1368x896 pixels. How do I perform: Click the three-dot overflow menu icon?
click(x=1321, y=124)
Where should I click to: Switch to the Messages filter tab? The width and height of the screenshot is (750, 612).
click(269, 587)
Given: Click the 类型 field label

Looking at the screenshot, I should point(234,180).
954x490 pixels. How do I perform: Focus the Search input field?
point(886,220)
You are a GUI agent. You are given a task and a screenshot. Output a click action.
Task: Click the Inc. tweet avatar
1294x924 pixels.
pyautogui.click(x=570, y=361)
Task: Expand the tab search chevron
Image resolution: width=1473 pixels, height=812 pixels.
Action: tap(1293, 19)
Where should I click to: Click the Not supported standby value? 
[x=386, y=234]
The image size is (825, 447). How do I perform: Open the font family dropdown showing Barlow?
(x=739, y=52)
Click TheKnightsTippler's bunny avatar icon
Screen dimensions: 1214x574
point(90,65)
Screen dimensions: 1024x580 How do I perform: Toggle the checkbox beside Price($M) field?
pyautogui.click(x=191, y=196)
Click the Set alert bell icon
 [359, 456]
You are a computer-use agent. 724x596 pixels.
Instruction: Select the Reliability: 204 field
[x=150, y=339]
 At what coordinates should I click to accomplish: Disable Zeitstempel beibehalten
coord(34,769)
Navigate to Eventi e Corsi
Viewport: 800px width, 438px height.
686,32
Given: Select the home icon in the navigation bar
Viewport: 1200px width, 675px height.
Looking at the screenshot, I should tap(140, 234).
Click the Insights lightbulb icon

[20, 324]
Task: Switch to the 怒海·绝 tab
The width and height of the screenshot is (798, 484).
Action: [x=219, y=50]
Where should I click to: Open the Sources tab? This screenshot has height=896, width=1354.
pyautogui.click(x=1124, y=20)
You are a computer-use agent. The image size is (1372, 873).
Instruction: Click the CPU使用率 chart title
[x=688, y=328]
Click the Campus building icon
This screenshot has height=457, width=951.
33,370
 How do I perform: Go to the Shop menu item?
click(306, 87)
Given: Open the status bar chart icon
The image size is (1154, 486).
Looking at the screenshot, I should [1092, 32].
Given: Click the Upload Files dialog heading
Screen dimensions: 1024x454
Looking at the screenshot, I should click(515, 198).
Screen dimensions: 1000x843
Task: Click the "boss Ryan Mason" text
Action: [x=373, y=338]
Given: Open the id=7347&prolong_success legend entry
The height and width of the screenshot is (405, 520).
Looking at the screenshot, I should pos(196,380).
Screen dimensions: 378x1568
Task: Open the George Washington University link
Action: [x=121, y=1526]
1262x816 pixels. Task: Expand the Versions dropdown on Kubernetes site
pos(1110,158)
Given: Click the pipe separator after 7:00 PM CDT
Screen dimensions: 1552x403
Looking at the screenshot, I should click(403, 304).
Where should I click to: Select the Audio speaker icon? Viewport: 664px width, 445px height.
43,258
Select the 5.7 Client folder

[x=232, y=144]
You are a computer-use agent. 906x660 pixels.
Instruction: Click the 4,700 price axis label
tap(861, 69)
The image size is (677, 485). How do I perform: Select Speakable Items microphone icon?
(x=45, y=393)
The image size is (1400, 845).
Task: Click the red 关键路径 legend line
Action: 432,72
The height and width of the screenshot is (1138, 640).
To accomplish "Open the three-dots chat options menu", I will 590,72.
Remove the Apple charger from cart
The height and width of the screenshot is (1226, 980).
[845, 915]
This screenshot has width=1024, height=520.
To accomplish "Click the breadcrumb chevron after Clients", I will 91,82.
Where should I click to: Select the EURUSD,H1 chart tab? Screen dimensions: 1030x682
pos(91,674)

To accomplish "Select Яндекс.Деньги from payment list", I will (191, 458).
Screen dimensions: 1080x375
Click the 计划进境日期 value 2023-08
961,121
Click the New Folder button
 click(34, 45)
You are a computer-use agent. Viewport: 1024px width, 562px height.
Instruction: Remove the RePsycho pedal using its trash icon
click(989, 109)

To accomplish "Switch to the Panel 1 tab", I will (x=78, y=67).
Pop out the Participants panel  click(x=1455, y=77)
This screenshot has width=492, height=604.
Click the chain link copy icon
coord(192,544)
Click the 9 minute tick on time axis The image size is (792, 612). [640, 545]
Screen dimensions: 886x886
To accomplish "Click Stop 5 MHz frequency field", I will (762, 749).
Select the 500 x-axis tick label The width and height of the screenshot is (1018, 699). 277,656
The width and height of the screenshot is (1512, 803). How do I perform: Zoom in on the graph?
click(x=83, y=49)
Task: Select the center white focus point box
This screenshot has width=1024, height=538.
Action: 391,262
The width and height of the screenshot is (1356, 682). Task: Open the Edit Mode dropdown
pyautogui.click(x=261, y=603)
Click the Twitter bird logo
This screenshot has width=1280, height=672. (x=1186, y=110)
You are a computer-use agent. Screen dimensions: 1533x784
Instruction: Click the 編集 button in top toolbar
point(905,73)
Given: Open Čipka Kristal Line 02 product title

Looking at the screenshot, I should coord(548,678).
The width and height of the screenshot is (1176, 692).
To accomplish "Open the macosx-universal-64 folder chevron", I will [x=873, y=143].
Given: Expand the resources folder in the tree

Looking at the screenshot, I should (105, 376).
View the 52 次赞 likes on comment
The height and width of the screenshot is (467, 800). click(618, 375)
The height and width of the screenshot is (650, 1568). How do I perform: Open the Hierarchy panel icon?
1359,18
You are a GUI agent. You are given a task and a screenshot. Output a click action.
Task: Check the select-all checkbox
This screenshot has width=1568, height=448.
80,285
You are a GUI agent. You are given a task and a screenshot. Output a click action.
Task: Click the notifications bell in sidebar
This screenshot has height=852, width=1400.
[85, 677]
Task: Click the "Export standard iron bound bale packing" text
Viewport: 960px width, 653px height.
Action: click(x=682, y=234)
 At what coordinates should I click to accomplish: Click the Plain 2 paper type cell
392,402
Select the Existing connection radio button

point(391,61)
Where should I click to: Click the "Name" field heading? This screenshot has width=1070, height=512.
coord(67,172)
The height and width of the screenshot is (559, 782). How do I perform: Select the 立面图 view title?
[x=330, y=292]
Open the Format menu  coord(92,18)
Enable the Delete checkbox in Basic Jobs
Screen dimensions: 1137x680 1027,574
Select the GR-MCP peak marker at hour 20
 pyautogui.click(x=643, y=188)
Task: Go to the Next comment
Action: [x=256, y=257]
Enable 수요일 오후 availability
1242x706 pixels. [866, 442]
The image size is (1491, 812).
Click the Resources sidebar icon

» **What to produce**
Copy nothing except the lines from the one with "The height and width of the screenshot is (650, 1568)." through the end of the records; keep each exactly as it appears, first and last included.

» **Result below**
The height and width of the screenshot is (650, 1568). How do I perform: Open the Hierarchy panel icon?
1359,18
You are a GUI agent. You are given a task and a screenshot. Output a click action.
Task: Check the select-all checkbox
This screenshot has width=1568, height=448.
80,285
You are a GUI agent. You are given a task and a screenshot. Output a click action.
Task: Click the notifications bell in sidebar
This screenshot has height=852, width=1400.
[85, 677]
Task: Click the "Export standard iron bound bale packing" text
Viewport: 960px width, 653px height.
Action: click(x=682, y=234)
 At what coordinates should I click to accomplish: Click the Plain 2 paper type cell
392,402
Select the Existing connection radio button

point(391,61)
Where should I click to: Click the "Name" field heading? This screenshot has width=1070, height=512.
coord(67,172)
The height and width of the screenshot is (559, 782). How do I perform: Select the 立面图 view title?
[x=330, y=292]
Open the Format menu  coord(92,18)
Enable the Delete checkbox in Basic Jobs
Screen dimensions: 1137x680 1027,574
Select the GR-MCP peak marker at hour 20
 pyautogui.click(x=643, y=188)
Task: Go to the Next comment
Action: [x=256, y=257]
Enable 수요일 오후 availability
1242x706 pixels. [866, 442]
The image size is (1491, 812).
Click the Resources sidebar icon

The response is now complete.